KUTIPAN TERPILIH:

^^^^

Lingkar.co – Banjir di Grobogan telah merendam ribuan hektare lahan pertanian milik warga. Sehingga, jika banjir tidak segera surut maka tanaman terancam puso atau gagal panen.
Kepala Dinas Pertanian Kabupaten Grobogan Sunanto mengatakan pihaknya sampai saat ini terus melakukan pendataan lahan pertanian yang terdampak banjir. Sementara total ada 3.873 hektare lebih sawah milik warga yang tergenang.
“Untuk sementara ada sebanyak 68 desa dari 12 kecamatan di Kabupaten Grobogan yang lahan pertaniannya terdampak,” kata Sunanto, Jumat (15/3/2024).

^^^^

DAFTAR YANG DISEDIAKAN:
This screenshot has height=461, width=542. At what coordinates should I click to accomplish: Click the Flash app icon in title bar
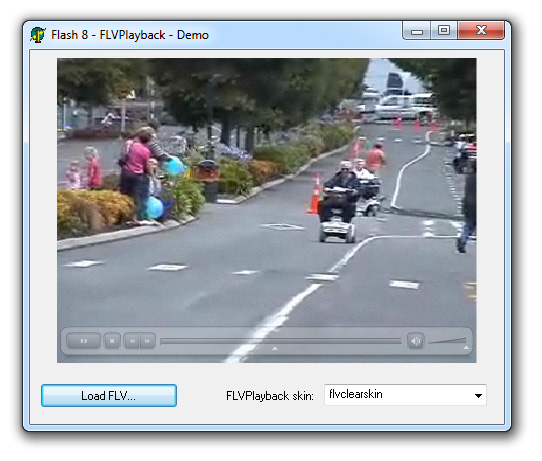(x=38, y=35)
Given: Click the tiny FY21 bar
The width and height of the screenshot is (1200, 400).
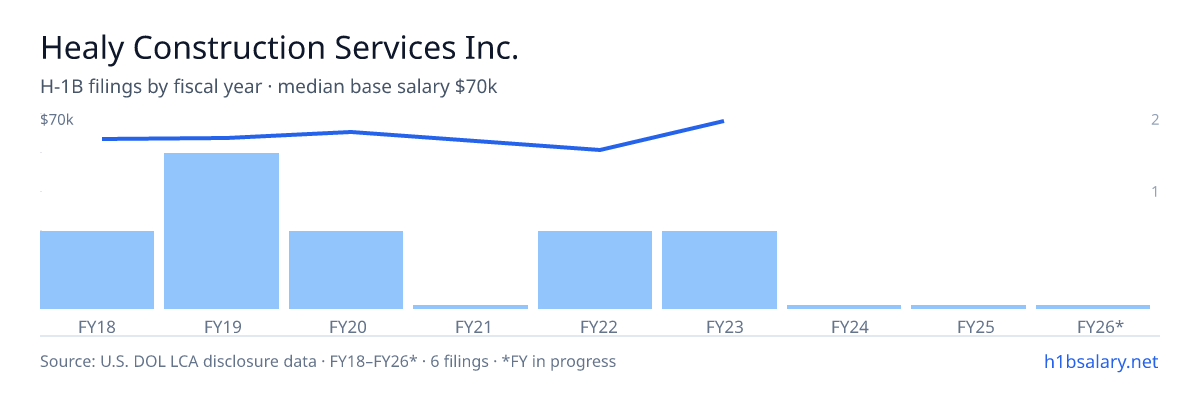Looking at the screenshot, I should (x=470, y=307).
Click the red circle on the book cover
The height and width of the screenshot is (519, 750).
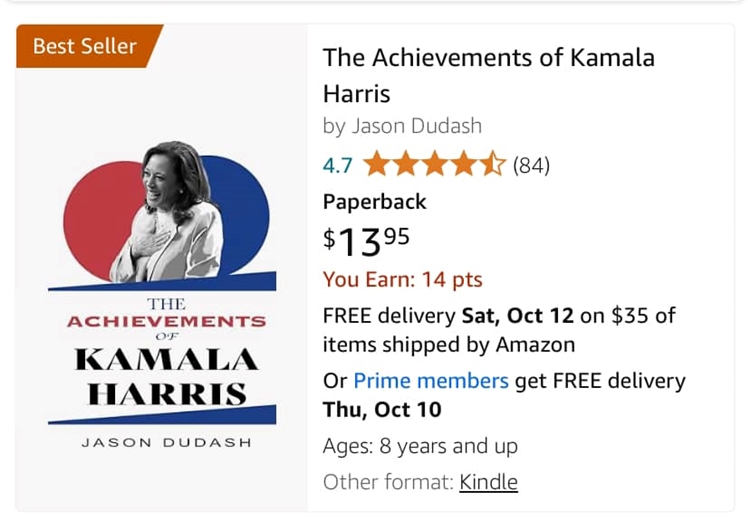(97, 218)
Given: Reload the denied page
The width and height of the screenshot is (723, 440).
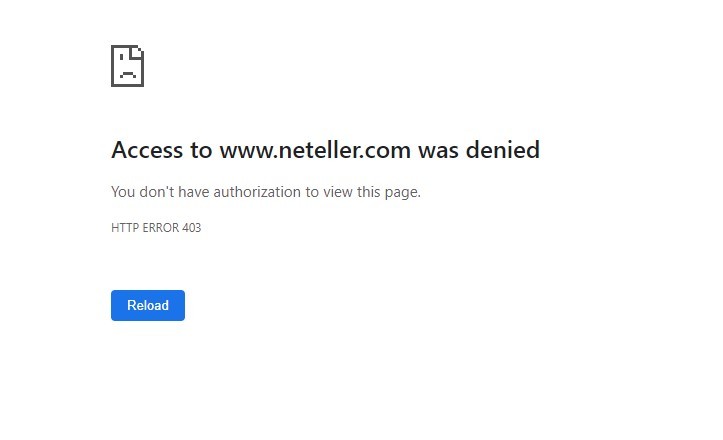Looking at the screenshot, I should pyautogui.click(x=148, y=305).

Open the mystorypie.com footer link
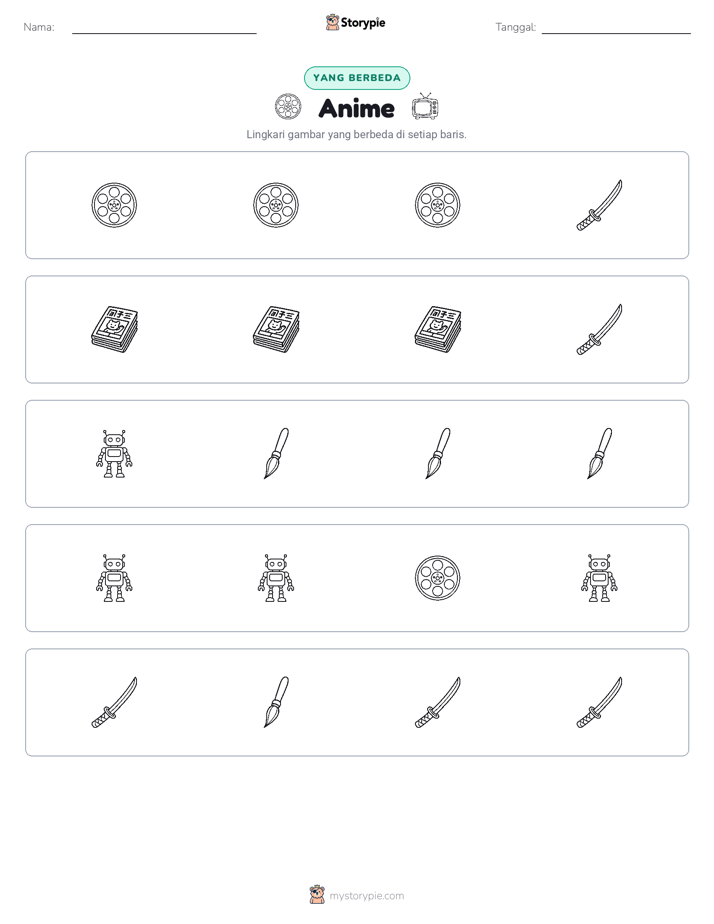357,896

^^^^

RINGKASAN TUGAS A: Sajikan baris-baris daftar, mulai dari baris yang memuat "Click the red circle on the book cover" sampai baris terakhir daftar (kedua batas ikut disertakan), sebagai tabel Markdown dengan kolom "No" dan "Isi" serta tanpa baris kosong. Gambar tidak perlu dimasukkan ke dalam jawaban.
RINGKASAN TUGAS B: Teruskan berita tentang banjir di Grobogan mulai setelah kalimat terakhir yang ditampilkan.

KELUARAN YANG DIHARAPKAN A:
| No | Isi |
|---|---|
| 1 | Click the red circle on the book cover |
| 2 | The height and width of the screenshot is (519, 750). |
| 3 | (97, 218) |
| 4 | Given: Reload the denied page |
| 5 | The width and height of the screenshot is (723, 440). |
| 6 | Looking at the screenshot, I should pyautogui.click(x=148, y=305). |
| 7 | Open the mystorypie.com footer link |
| 8 | 357,896 |

KELUARAN YANG DIHARAPKAN B:
Ribuan hektare lahan tersebut, kata Sunanto, didominasi lahan padi. Namun, ada pula lahan bawang merah yang terdampak.
Berdasarkan catatannya, lahan pertanian yang terkena dampak paling parah berada di Kecamatan Tegowanu.
“Dampak paling luas dialami oleh Kecamatan Tegowanu dengan luas lahan 910,70 hektare. Setelahnya, ada kecamatan Brati, dengan luas lahan 803,5 hektare dan Kecamatan Godong seluas 716,95 hektare,” sebutnya.
Kemudian, di Kecamatan Klambu ada 351,85 hektare, Gubug 305 hektare, Purwodadi 261 hektar, Tawangharjo 230 hektare, Grobogan 110 hektare, Penawangan 91 hektare, Pulokulon 45 hektare, Wirosari 40 hektare, dan Kecamatan Karangrayung hanya 8 hektare.
Dikatakannya, ketinggian air yang menggenangi lahan pertanian bervariasi. Rata-rata di angka 100 cm, namun ada beberapa yang mencapai 200 cm.
Pihaknya pun berharap banjir segera surut, sehingga tidak sampai membuat tanaman menjadi puso.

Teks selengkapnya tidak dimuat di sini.